2. The method of claim 1, wherein the gene locus is the 11p13 locus.
3. The method of claim 1, wherein the variant is an SNP that is a member of the group comprising rs964112s in intron 9, rs1232182 in intron 5 and rs986527 in intron 5 of the Elongator Protein Complex 4 gene.
4. The method of claim 1, wherein the patient has a parent or sibling with rolandic epilepsy.
5. The method of claim 1, further comprising determining if the patient has a developmental deficit that is a member selected from the group comprising a speech sound disorder, a reading disability, a developmental coordination disorder (DCD) and an attention impairment.
6. The method of claim 5, wherein the speech disorder is speech dyspraxia.
7. The method of claim 5, wherein the attention impairment is attention deficit hyperactivity disorder (ADHD).
8. The method of claim 1, wherein neuroimaging of the patient's brain excludes an alternative structural, inflammatory or metabolic cause for the seizure or the interictal EEG with centrotemporal sharp waves and normal background.

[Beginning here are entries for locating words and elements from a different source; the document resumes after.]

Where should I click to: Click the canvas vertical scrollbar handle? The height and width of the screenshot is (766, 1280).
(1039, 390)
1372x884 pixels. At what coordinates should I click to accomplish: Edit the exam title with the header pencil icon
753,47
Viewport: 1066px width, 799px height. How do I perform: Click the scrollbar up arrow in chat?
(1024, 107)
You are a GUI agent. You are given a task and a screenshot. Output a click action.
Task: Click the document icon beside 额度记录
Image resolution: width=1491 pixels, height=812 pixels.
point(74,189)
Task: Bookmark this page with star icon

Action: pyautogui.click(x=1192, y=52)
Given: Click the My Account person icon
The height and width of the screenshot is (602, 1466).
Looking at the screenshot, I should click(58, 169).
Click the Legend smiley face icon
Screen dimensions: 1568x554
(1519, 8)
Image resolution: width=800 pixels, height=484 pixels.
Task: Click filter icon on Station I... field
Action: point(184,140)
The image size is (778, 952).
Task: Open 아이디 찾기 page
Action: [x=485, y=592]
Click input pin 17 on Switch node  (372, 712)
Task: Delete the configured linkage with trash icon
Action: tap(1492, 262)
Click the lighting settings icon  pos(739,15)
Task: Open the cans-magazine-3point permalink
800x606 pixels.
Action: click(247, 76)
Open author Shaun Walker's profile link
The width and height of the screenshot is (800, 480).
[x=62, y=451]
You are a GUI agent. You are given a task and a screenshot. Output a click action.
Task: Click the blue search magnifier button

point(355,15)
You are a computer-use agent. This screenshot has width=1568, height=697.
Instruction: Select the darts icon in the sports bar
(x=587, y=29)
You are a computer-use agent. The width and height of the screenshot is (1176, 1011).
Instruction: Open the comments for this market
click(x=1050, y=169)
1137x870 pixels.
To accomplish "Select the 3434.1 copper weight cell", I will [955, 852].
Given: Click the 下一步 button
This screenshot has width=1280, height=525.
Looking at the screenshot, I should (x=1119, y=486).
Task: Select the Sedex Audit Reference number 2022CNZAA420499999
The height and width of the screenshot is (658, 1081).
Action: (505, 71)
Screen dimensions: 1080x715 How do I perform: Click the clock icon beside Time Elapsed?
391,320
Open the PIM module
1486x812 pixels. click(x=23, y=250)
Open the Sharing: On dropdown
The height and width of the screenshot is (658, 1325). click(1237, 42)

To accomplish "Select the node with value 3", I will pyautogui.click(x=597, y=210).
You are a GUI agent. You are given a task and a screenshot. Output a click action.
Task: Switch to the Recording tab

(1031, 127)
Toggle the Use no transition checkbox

9. The method of claim 1, wherein the patient is under 15 years of age.
10. The method as in claim 1, wherein the patient's DNA sample is derived from any patient cell type, preferably cells selected from the group comprising white blood cells, saliva leukocytes, lymphoblasts, epidermal cells, and fibroblasts.
11. A method for determining that a patient has a high risk of developing rolandic epilepsy, comprising:
a. obtaining a DNA sample from the patient,
b. analyzing the DNA sample to determine if there is a nucleotide variant in the Elongator Protein Complex 4 (ELP4) gene on chromosome 11, and
c. if the nucleotide variant is detected, concluding that the patient has rolandic epilepsy.
12. The method of claim 11, wherein the gene locus is the 11p13 locus.
13. The method of claim 11, wherein the variant is an SNP that is a member of the group comprising rs964112s in intron 9, rs1232182 in intron 5 and rs986527 in intron 5 of the Elongator Protein Complex 4 gene.
14. The method of claim 11, wherein the patient has a parent or sibling with rolandic epilepsy.
15. The method of claim 11, further comprising determining if the patient has a developmental deficit that is a member selected from the group comprising a speech disorder, a reading disability, a developmental coordination disorder (DCD) and an attention impairment.
16. The method of claim 15, wherein the speech disorder is speech dyspraxia.
17. The method of claim 15, wherein the attention impairment is attention deficit hyperactivity disorder (ADHD).
18. The method of claim 11, wherein neuroimaging of the patient's brain excludes an alternative structural, inflammatory or metabolic cause for the seizure or the interictal EEG with centrotemporal sharp waves and normal background.
19. The method of claim 11, wherein the patient is under 15 years of age.
20. The method as in claim 11, wherein the patient's DNA sample is derived from any patient cell type, preferably cells selected from the group comprising white blood cells, saliva leukocytes, lymphoblasts, epidermal cells, and fibroblasts.